The scaling laws of 2020 made a bold promise. Train bigger models on bigger datasets. Watch intelligence compound. Every lab in the world took this as the operating plan.
By 2024, the walls had appeared. Pre-training data was running thin. The smartest models were hitting diminishing returns. More compute yielded less improvement. The growth machine was stalling.
Then DeepSeek-R1 and s1 arrived in early 2025 and reframed the question.
Both papers asked the same thing differently: what if intelligence was not about how much you train but about how long you think? DeepSeek-R1 came from a Chinese lab and used reinforcement learning to teach a model to reason through problems before answering. s1 came from Stanford and was almost absurdly simple. Take a base model. Force it to spend more tokens thinking. Watch it outperform models ten times its size.
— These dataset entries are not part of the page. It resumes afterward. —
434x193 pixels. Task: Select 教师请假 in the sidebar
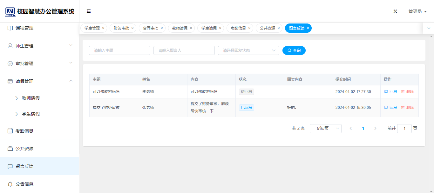(x=31, y=98)
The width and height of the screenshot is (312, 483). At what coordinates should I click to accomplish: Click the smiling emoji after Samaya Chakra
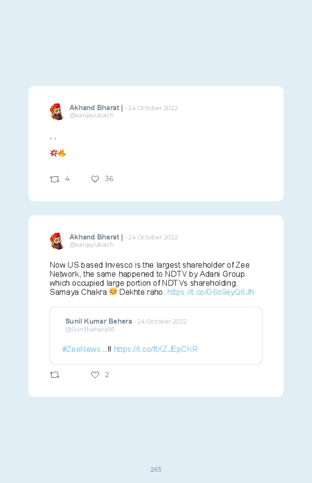(x=113, y=291)
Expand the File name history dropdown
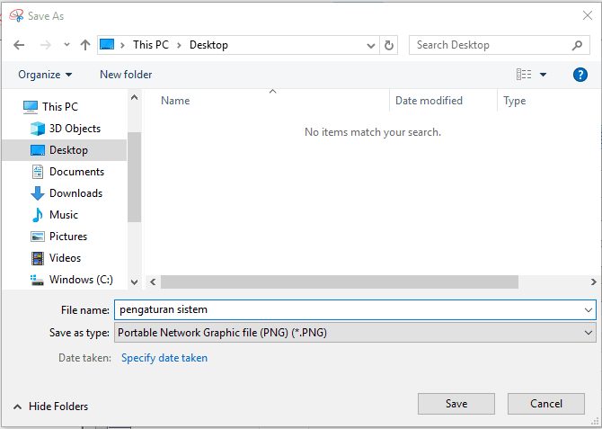Screen dimensions: 602x429 click(588, 309)
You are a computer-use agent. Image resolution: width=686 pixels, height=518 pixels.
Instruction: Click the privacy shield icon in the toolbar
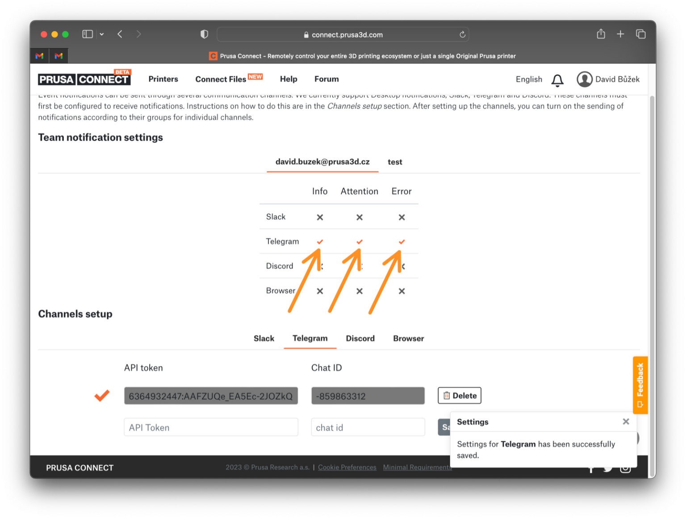(204, 34)
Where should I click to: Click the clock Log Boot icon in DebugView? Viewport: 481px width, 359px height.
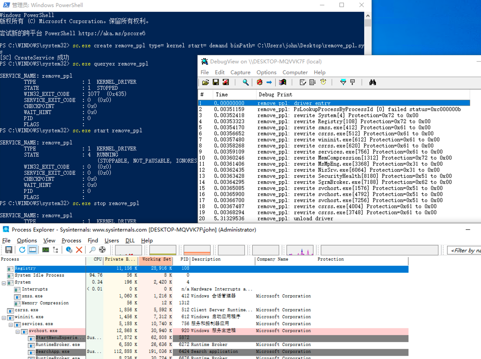coord(322,82)
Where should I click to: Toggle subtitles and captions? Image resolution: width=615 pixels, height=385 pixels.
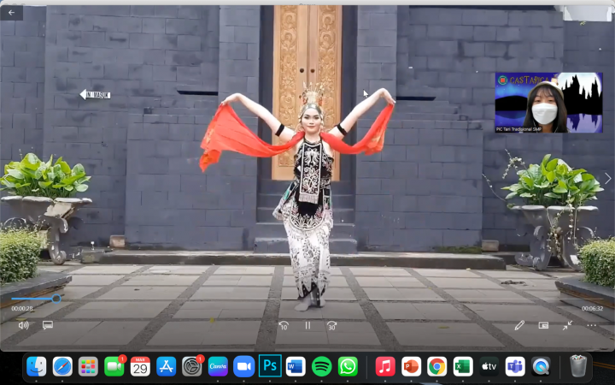coord(48,325)
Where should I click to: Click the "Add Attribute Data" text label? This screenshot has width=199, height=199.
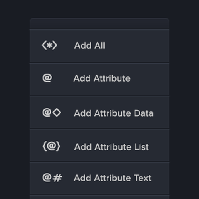pos(114,113)
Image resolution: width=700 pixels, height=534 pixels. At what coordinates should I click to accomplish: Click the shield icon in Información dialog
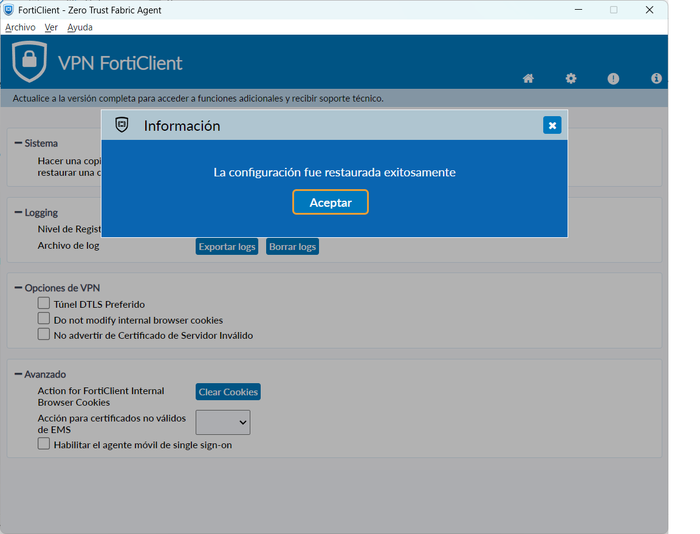pos(122,125)
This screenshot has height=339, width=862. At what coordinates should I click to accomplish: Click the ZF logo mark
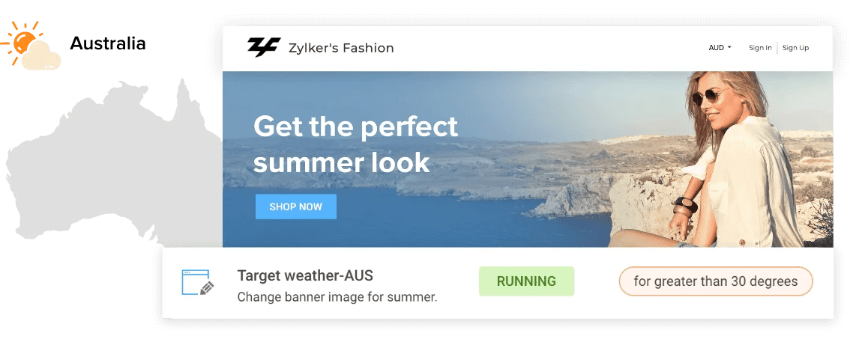pos(264,48)
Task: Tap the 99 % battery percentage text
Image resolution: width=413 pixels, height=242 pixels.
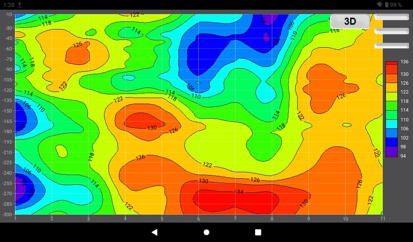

The insight behind both papers is something psychologist Daniel Kahneman described decades ago. System 1 thinking is fast. You recognize a face instantly. System 2 thinking is slow. You work through a problem step by step, checking as you go. Large language models had been optimized for System 1 at scale. DeepSeek-R1 and s1 were about teaching System 2.
In DeepSeek-R1, the model is trained using reinforcement learning. It generates a chain of intermediate reasoning steps before committing to an answer. The reward signal is simple: did the final answer turn out to be correct? Nothing specifies how to think. Only correct thinking gets reinforced. Over time, the model develops an internal monologue. It backtracks. It catches errors before they reach the output. It rewrites its own reasoning when something feels wrong.
s1 used a lighter approach. A Stanford team collected 1,000 hard problems with detailed reasoning traces. They fine-tuned a small model on those examples. Then they added one technique called budget forcing: if the model tried to stop reasoning too early, a token was injected that said "wait" and forced it to keep thinking. With 32 seconds of inference-time compute per problem, s1 matched or beat OpenAI's o1-preview on math benchmarks. The entire experiment cost about $50 in cloud compute.
This is the shift. Pre-training hits a data wall because there is only so much text in existence. Inference-time compute has no such limit. You can always let a model think longer. Compute applied at test time is cheaper per unit, faster to iterate on, and scales with the difficulty of the problem rather than the size of the model. The scaling laws are not dead. They moved from training to thinking.